**Source data**
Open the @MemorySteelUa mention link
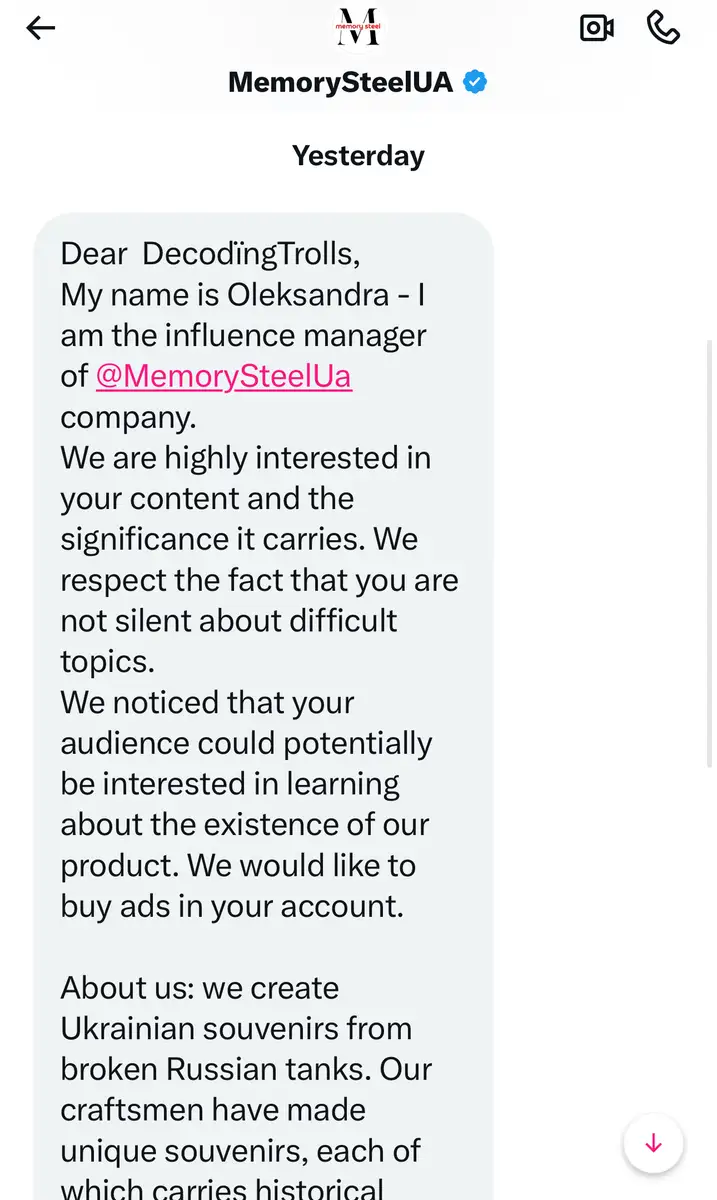The image size is (717, 1200). point(223,376)
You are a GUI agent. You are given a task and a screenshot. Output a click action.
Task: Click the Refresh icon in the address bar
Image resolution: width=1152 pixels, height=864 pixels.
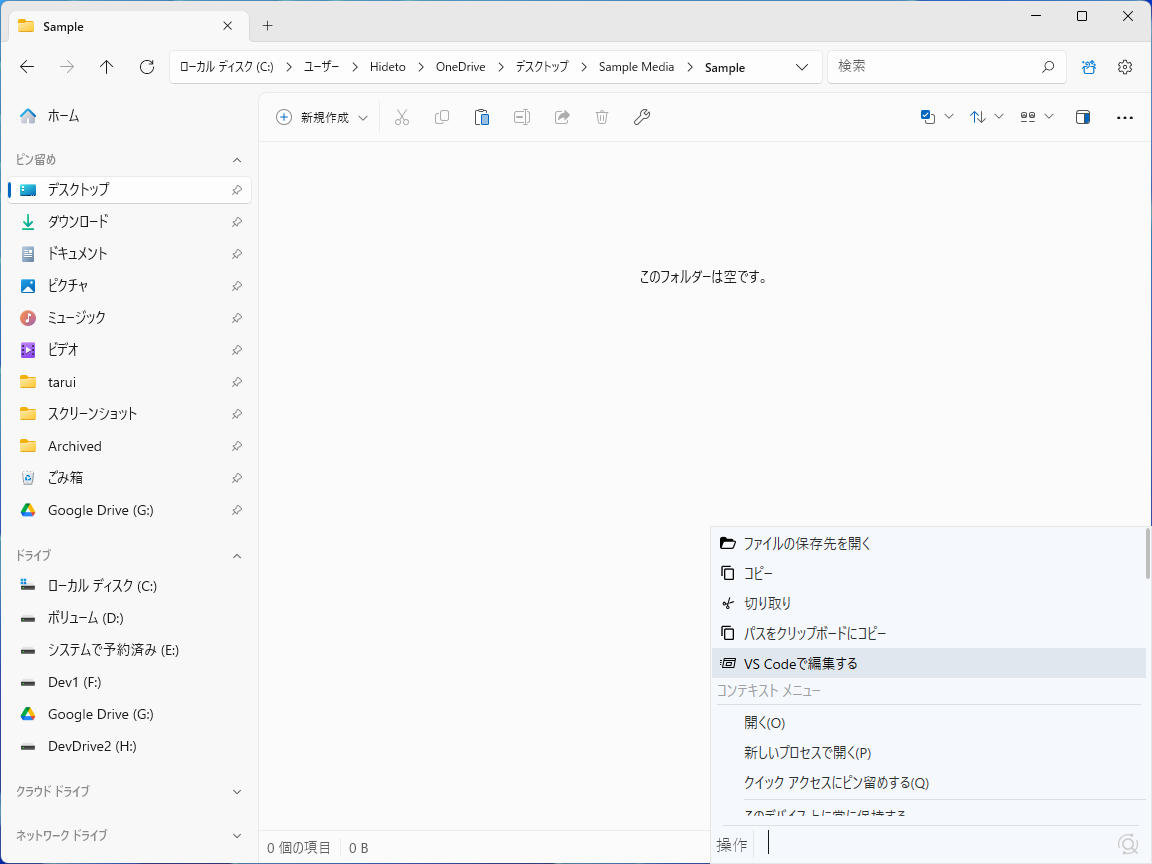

**Exercise description**
Please reproduce each entry above word for word and keep the pictures out of the copy.

**Answer for this exercise**
Open the @MemorySteelUa mention link
The image size is (717, 1200). point(223,376)
You are a GUI agent. You are given a task and a screenshot. Output a click action.
Task: Click the Refresh icon in the address bar
Image resolution: width=1152 pixels, height=864 pixels.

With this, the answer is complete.